The problem: Pictures must not appear; the answer is exactly the lines from the one that holds "You are a computer-use agent." through the end of the material.

Material shown:
┄┄┄┄┄┄

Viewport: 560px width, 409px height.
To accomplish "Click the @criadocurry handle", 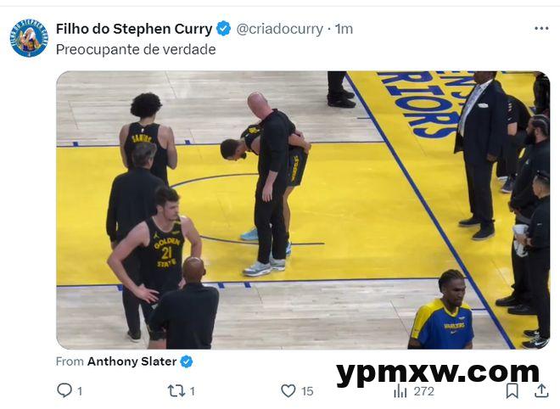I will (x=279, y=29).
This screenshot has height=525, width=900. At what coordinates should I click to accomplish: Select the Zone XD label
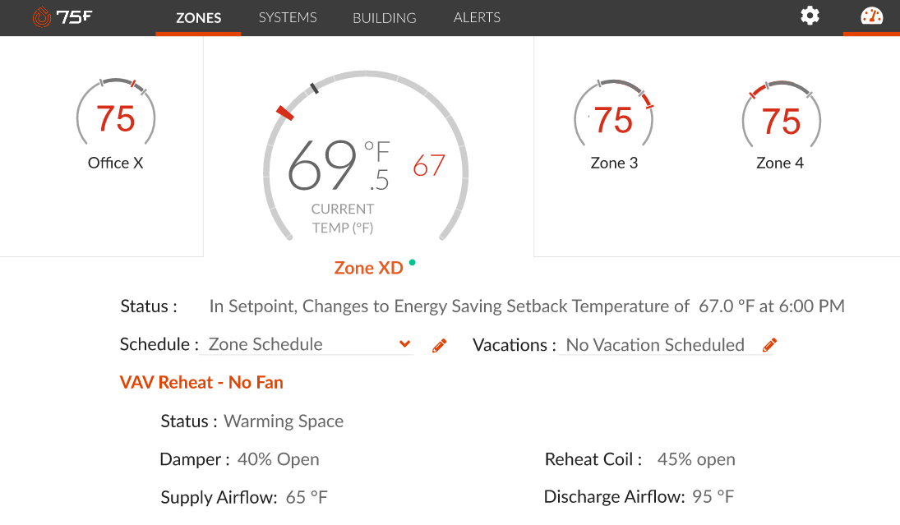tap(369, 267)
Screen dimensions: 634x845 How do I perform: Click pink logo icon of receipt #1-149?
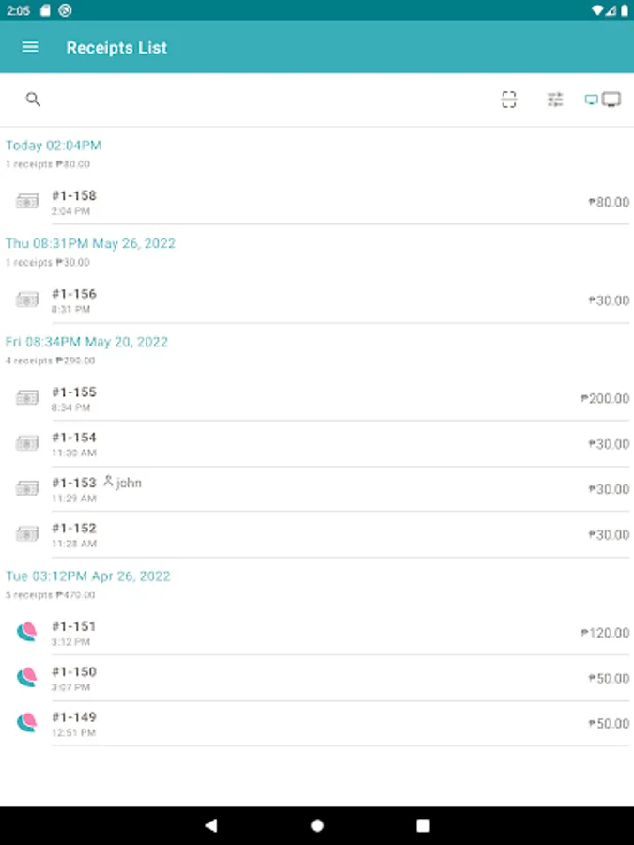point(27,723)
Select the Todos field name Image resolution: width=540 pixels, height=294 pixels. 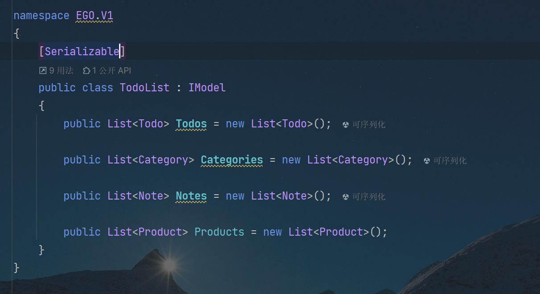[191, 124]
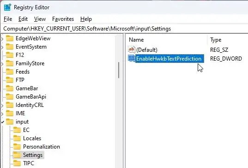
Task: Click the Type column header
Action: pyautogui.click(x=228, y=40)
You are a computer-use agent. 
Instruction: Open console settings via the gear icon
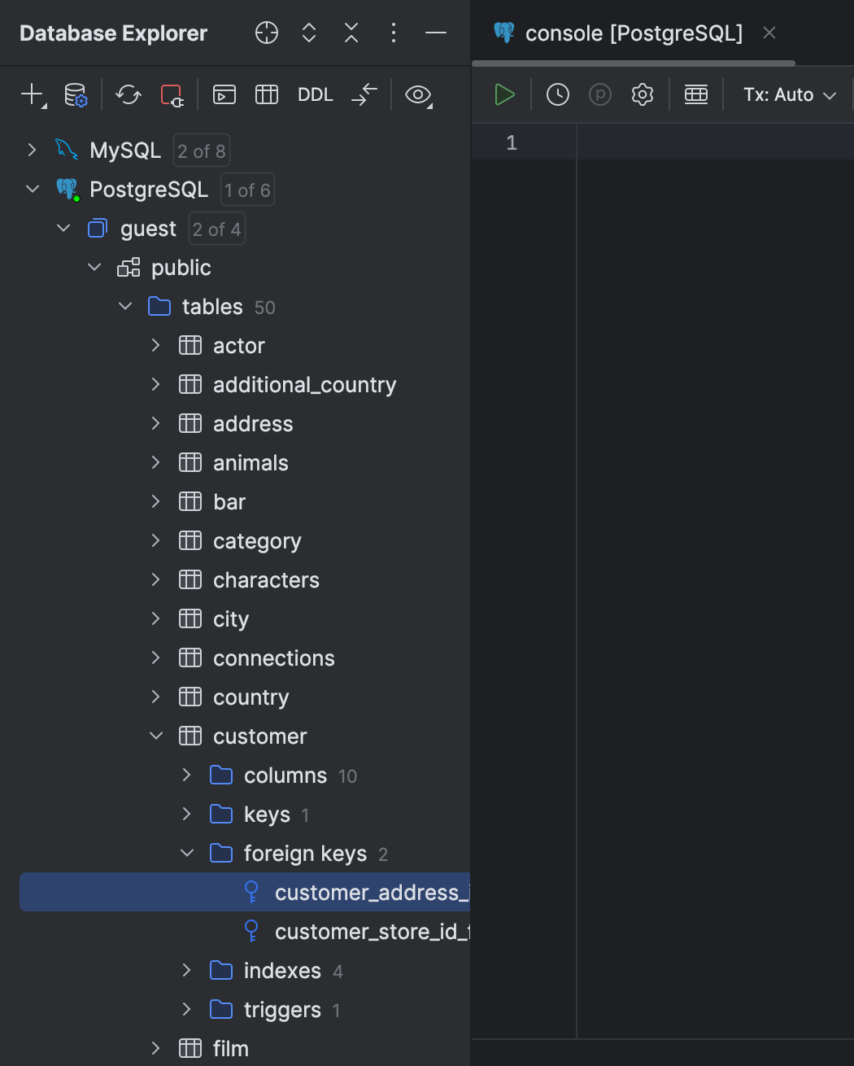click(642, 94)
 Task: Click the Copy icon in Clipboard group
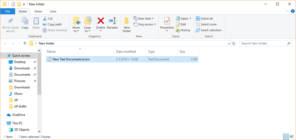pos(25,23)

┄┄┄┄┄┄

Task answer:
You are a computer-use agent. 
Instruction: Open console settings via the gear icon
click(642, 94)
 Task: Click the Copy icon in Clipboard group
pos(25,23)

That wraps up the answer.